For an intro to drawings and movements see my previous post body explorations.
Other examples of image creation and body-part exploration are illustrated in two images of the pelvis (Figures 3-4). Both of these subjective drawings were created after an extended process involving movement ritual one. Movement Ritual: a structured sequence of movements that increases awareness of movement, range of motion, flexibility, and serves as a foundation for creative movement explorations.Movement ritual patterns are based on the dynamic qualities such as swinging, falling, walking, running, crawls, leaps, and various ways of shifting weight.
As typically happens for pelvis exploration, the component of movement ritual 1 that was use for this particular experience is referred to as movement 5 or spiral rotation of the spine. (Halprin, A.,1981) When I teach movement ritual 1 as a class or part of a larger process, I generally refer to this posture as the baby diapering position. Like a baby who is being diapered you lay on your back with your knees bent, legs splayed one to each side and slightly raised.
In the drawing ‘Flying Pelvis’ (Figure 3) you see an abstract representation of the pelvis. The text of this image reads, “I opened and started to fly (I yearn).” The use of two colors manages to keep the feeling of this image to its core. It’s like a blossoming of a seed, or, as one friend put it, “a baby birthing forth.” One could even perhaps think of this drawing as a subconscious connection to or expression of the diaper position.

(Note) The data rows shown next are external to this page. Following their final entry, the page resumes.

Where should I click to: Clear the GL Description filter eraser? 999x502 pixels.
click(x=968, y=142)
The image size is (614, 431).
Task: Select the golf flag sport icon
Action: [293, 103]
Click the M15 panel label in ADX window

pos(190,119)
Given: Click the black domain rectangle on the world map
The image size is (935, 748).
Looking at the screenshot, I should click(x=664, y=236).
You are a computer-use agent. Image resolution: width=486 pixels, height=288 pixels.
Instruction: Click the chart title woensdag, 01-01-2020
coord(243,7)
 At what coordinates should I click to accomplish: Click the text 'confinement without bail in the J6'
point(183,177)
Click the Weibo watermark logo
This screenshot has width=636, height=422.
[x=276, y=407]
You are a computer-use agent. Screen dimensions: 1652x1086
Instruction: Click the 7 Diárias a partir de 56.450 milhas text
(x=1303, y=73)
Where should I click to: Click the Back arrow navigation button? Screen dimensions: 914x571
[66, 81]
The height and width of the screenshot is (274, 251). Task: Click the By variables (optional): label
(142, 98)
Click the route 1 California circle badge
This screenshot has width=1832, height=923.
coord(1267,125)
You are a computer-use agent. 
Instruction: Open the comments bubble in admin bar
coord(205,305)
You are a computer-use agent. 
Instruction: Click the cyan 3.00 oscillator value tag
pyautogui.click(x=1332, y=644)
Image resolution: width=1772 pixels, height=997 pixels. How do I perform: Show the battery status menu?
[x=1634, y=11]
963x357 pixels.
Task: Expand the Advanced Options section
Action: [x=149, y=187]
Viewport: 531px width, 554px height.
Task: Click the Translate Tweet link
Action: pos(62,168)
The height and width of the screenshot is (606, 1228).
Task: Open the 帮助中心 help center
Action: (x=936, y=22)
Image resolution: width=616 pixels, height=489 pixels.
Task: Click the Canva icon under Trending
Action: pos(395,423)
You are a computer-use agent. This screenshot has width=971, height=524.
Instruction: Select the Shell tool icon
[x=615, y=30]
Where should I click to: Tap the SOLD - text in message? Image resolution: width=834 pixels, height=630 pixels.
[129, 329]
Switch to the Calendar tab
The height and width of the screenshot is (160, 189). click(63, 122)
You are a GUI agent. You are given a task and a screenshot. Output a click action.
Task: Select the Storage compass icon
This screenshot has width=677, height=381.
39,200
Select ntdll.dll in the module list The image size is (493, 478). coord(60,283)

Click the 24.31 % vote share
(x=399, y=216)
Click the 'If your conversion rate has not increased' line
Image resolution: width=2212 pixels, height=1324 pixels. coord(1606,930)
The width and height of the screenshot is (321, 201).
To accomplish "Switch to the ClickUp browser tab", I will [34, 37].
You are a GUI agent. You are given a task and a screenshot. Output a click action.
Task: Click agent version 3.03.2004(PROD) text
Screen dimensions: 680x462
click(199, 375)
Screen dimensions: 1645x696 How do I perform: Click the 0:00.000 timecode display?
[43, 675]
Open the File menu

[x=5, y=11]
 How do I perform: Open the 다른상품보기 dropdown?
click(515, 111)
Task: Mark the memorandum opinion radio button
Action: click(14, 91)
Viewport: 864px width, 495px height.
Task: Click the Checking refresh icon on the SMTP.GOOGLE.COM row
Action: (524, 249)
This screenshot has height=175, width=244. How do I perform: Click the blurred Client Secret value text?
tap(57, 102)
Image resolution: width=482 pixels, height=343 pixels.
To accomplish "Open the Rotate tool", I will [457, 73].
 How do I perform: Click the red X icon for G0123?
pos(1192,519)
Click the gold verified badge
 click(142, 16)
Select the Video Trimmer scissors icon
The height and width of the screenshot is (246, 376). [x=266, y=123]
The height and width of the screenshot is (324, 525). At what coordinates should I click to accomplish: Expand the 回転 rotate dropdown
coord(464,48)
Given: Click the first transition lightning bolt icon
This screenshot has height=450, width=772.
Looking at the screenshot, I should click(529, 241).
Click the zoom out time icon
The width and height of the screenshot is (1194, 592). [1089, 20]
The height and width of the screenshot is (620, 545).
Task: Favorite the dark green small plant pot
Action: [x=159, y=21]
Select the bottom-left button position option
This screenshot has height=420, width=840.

This image was created as part of my Tamalpa training in 1987, and, thus was made while deep in the process. The image titled “Elvis Pelvis” (next drawing) was created in 1995, when I joined in the pelvis subject movement exploration with a group during their week-long workshop. Over the years, while assisting I have jumped in and out of processes in workshops, if we needed an extra partner, or more male energy or some miscellaneous reason. This particular image was created on the third day of the week-long workshop when we needed an extra partner.
For this experience we did the usual anatomical drawing and then delved into movement ritual one. Afterwards we did the subjective drawing with the three level of awareness words and shared both the drawing/words and experience with the partner.
The partner and/or group sharing is a valuable resource and experience in the life art process. The method that is used for this activity is referred to as witnessing / active listening. (Halprin,D.,2003) In this process participants are taught theory and techniques for communication skills, conflict resolution, giving and receiving feedback. Partners are encouraged to respond, not react, to what they have seen/heard others do. They are taught to express themselves from the “I” place. For instance one might say,” I observed you rolling back and forth while doing your pelvis exploration and I felt comforted.”
In the group and partner experience, participants get the opportunity to share their story/movement experience which is a wonderful way to experience empowerment through self-acceptance and self-acknowledgement . There is also an element of becoming clear as each individual is are ‘forced’ to examine and express an experience in such a manner that others can understand it. In this process with partner/group, individuals often get to hear responses and feedback to what they have shared. This is quite valuable as another’s perspective may open possibilities not thought of previously.
In the image, “Elvis Pelvis,” which I shared with my partner, you see (nearly ten years later) an image that is very similar to the one created in 1987 (Figure 3). There is the same basic shape to both images, although they are oriented in different directions. While the first pelvis image has two colors, the newer image has five colors. Both seem to express an inward/core energy that moves outward. The first image has a more spontaneous feel to it and has a much looser structure. The second image has much more structure, as expressed by the lines which seem to divide the image into parts. This may be an expression of jumping into the exercise as a ‘fill in’, as opposed to having been deep in the process with the first pelvis drawing. Regardless of how I got to what I expressed, this image is a testimony to what I felt, thought and experienced from the pelvic exploration.
Halprin, A. (1981). Movement Ritual. San Francisco: Dancers workshop.
Halprin,D. (2003). The expressive body in life, art, therapy. Philadelphia: Jessica Kingley.
Reprinted from my unpublished manuscript: Renewal and Rediscovery of the Self in the Life Art Process: 20 years as participant, assistant and facilitator. Copy write 2006.